### [Work item]
Using the data below, work out how many lines contain "agent", and report only that number.

-------- Material for this task --------

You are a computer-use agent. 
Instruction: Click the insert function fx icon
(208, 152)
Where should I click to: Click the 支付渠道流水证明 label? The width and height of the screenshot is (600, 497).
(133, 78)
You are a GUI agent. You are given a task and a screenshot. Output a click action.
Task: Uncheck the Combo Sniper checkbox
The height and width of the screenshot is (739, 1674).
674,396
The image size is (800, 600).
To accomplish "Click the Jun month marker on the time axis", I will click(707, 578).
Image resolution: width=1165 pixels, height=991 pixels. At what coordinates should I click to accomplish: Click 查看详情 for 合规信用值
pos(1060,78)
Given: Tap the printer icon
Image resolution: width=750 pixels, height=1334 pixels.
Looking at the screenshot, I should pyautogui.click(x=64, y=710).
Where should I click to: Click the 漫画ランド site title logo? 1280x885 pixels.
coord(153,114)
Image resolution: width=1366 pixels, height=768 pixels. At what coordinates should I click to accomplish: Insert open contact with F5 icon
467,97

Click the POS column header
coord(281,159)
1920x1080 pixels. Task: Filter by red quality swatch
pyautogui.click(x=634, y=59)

--------

### [Output for this task]
2